Point 21. Measures taken in the event of a personal data breach
The controllers are obliged to report breaches of personal data security to the authorised Belgian supervisory authority within 72 hours. This applies unless it is unlikely that the personal data breach will result in a risk to the rights and freedoms of the data subject(s).
The controller will notify the client without undue delay as soon as he, she or it has become aware of a personal data breach. It is agreed that the controller and client will contact each other within 48 hours after learning of the breach of the controller’s system and agree in mutual deliberation whether it must be reported to the competent Belgian supervisory authority.
If the personal data breach is likely to entail a high risk to the rights and freedoms of natural persons, the data subject(s) will be informed of this without delay in accordance with Article 34 of the GDPR.
Both the controller and the client will work together with the competent Belgian supervisory authority to provide the necessary information and to limit the consequences of the breach.
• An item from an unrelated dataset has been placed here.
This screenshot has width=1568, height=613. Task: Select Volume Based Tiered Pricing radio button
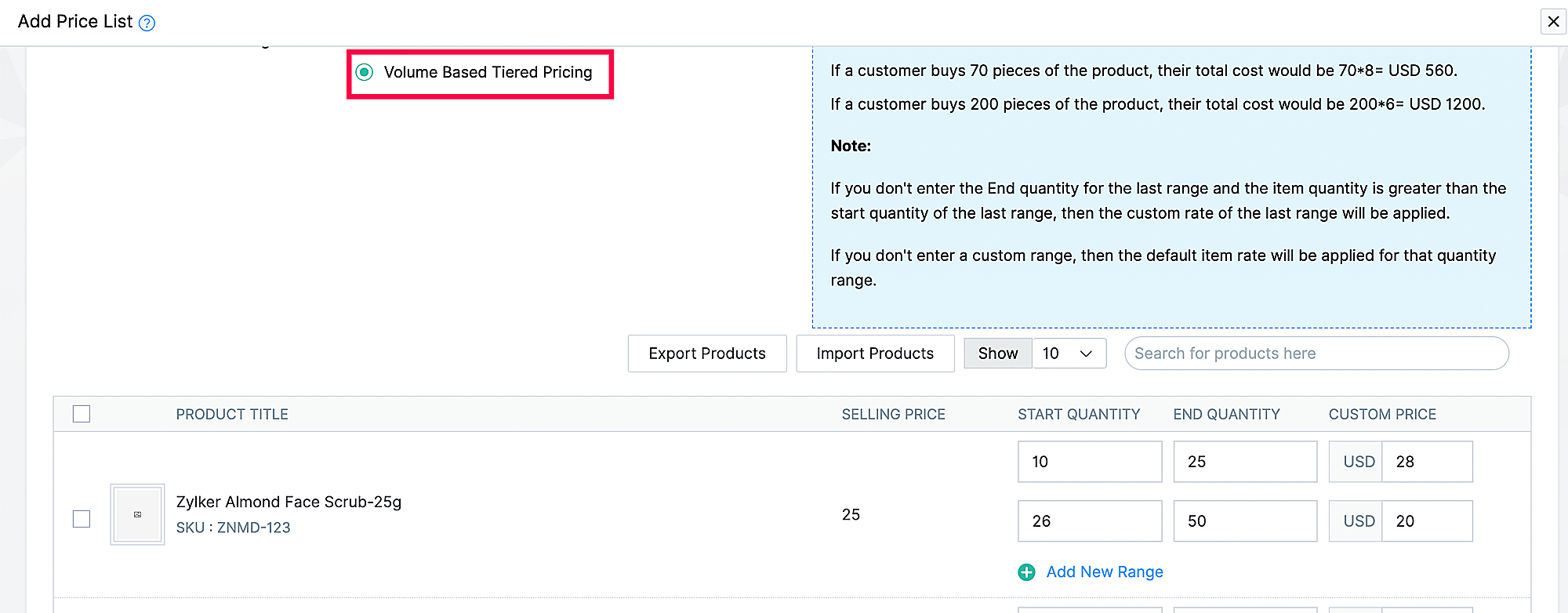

Point 22. Miscellaneous provisions
Point 23. If you need more information or support.
The controller guarantees that he, she or it will provide the client with the necessary additional support and information so that the controller can show that he, she or it has complied with his, her or its obligations under the GPDR. This information obligation does not apply to confidential information or information that cannot be shared with the client for legal reasons.
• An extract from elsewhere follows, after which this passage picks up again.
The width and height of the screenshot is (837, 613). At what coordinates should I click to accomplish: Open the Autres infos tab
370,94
Furthermore, the controller will grant the necessary cooperation if an audit is conducted on his, her or its premises on the orders of the client or by an auditor authorised by the client. The client will bear the costs of the appointed auditor and the audit performed. The audit will always be limited to the controller’s systems that are used for the processing.
The Data Protection Officer and the Security Officer of the controller can be contacted at the following email address: Privacy@apollo.be.
Appendix 1. The categories of processed personal data and retention period
The categories of personal data that the controller can process
The personal data refers to the national register number, personnel number, surname, first name, sex, date of birth, language, start date of the employment contract, home address and additional address information, residential address with validity dates and additional address information, fixed telephone number, private cell phone number, private email address, telephone number work, cell phone number work, e-mail address work (personal data of the client’s personnel) and company related data such as name client, branch, department, start date client relationship, end date client relationship, function level employees, status (worker/employee), form of contract, function, % employment, Medex code and workstation.
The Sensitive Data processed by the controller relates to Data regarding health; namely physical and mental data, duration of incapacity to work, nature of the incapacity to work, data on the attending doctor, allowed/forbidden to leave home, employee’s hospitalisation, first medical certificate/extension certificate, etc.
The personal data is kept for the duration of the master agreement.
With regard to the processing of personal data for scientific or statistical purposes, a retention period of 5 years is also applied.